Systemische Antisozialität könnte auch das Stichwort für die Bewältigung der Krise lauten, die Merkel ursprünglich den Ruf der »Krisenkanzlerin« einbrachte: die Finanz- und Eurokrise ab 2007/2009. Natürlich war es eine ganz große Leistung, die hart erarbeiteten Einlagen der fleißigen deutschen Kleinsparerin gegen die ach so faulen Griechen, Spanier und Italiener zu verteidigen. Doch mit dieser angeblichen »Rettung« besonders Griechenlands vor den einst von Deutschland durchgesetzten systemischen Asymmetrien des Euroraums gelang es in erster Linie, diese Asymmetrien noch einmal zu zementieren. Die Folgen der damit verbundenen »Austeritätspolitik«, sprich das Kaputtsparen des südlichen Europas, haben sich in aller Härte auch noch einmal in der Corona-Pandemie gezeigt, von der nicht zufällig ehemalige Eurokrisenländer wie Italien oder Spanien besonders schlimm getroffen wurden, die zuvor zehn Jahre lang ihre Gesundheitsversorgung hatten verschrotten dürfen.
Doch auch in Deutschland selbst ist die soziale Ungleichheit im Zuge der Pandemie noch einmal stärker gewachsen, als sie es ohnehin seit Jahrzehnten tut. Wurde das Virus zwar zunächst von wohlhabenden Jetsettern in Deutschland verbreitet, war Covid-19 am Ende doch ganz vornehmlich eine Unterschichtenkrankheit, von der in erster Linie diejenigen betroffen waren (und sind), die ihr in beengten Wohnverhältnissen und prekären Präsenzjobs nicht einfach so ausweichen konnten, und denen jetzt – nicht ganz unverständlich – oftmals auch das nötige Systemvertrauen fehlt, um an einer staatsaktmäßig aufgezogenen (und dabei doch denkbar ungünstig angelaufenen) Impfkampagne teilzunehmen.

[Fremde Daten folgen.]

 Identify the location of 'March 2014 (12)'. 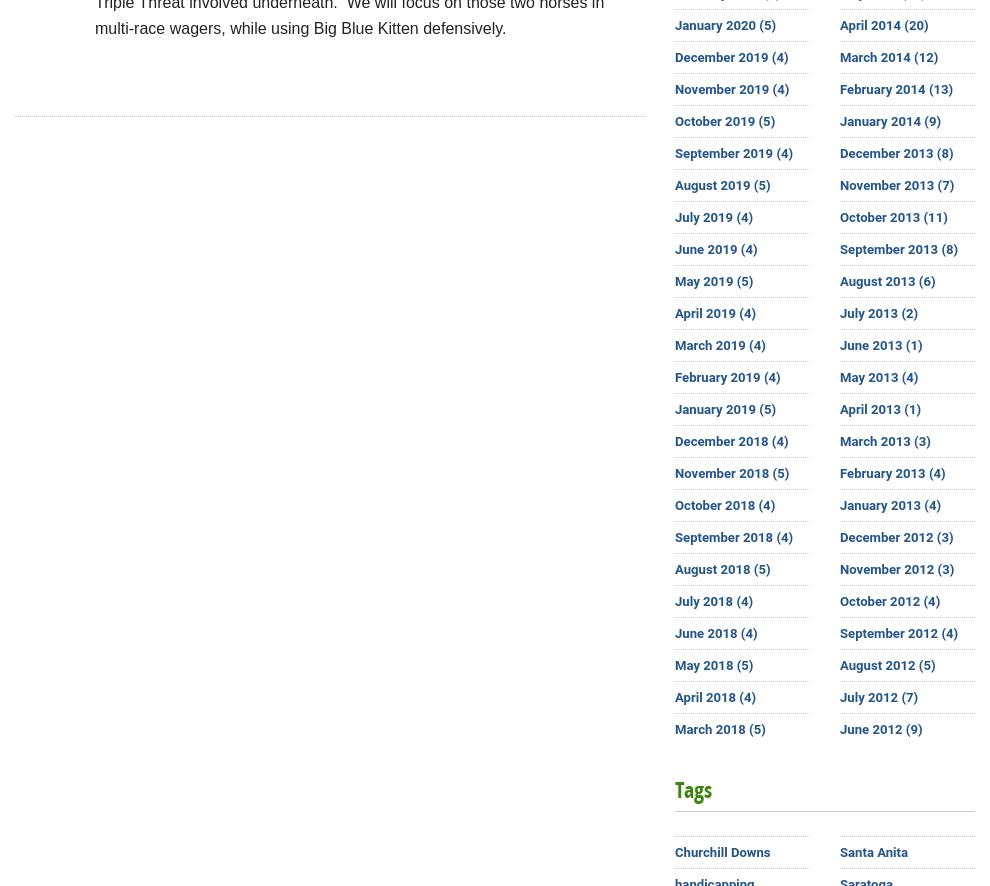
(889, 56).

Und noch eine weitere bitter-ironische Merkelvolte hat die Pandemie zutage befördert. War es einst just eine Parteispendenaffäre gewesen, die Merkel mutig nutzte, um ihren Ziehvater Helmut Kohl und dessen Thronfolger Wolfgang Schäuble vom Sockel der Parteimacht zu stoßen, überrascht es am Ende dennoch kaum, dass auch im Schatten von Merkels Macht um der Macht willen weiterhin ein Korruptionssumpf in der Union gedeihen konnte. Diverse Corona-Maskenaffären waren eine besonders widerliche Ausprägung – über diese Korruptionsformen wächst anscheinend heutzutage wesentlich schneller wieder Gras, als es um 2000 der Fall war.

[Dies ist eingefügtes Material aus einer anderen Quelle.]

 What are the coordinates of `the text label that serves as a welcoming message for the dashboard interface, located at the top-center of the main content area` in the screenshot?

So hat durch die brutale Offenlegung beinahe sämtlicher systemischer Schwachstellen des Landes – allen voran in Bildung, Verwaltung, sozialer Gerechtigkeit – die Pandemie uns in aller Deutlichkeit demonstriert, dass wir keineswegs das moderne Land sind, für das wir uns so gerne halten. Doch anstatt diese desaströsen Defizite im aktuellen Wahlkampf offensiv zu thematisieren, rollt die Nation – Opposition und Medien inklusive – gerade im verrosteten Schlafwagen mit aller Kraft in Richtung Rentnerrepublik. Und vom allergrößten Drama, dem ausbleibenden (Wahl-)Kampf gegen den Klimawandel ist dabei noch gar nicht die Rede gewesen...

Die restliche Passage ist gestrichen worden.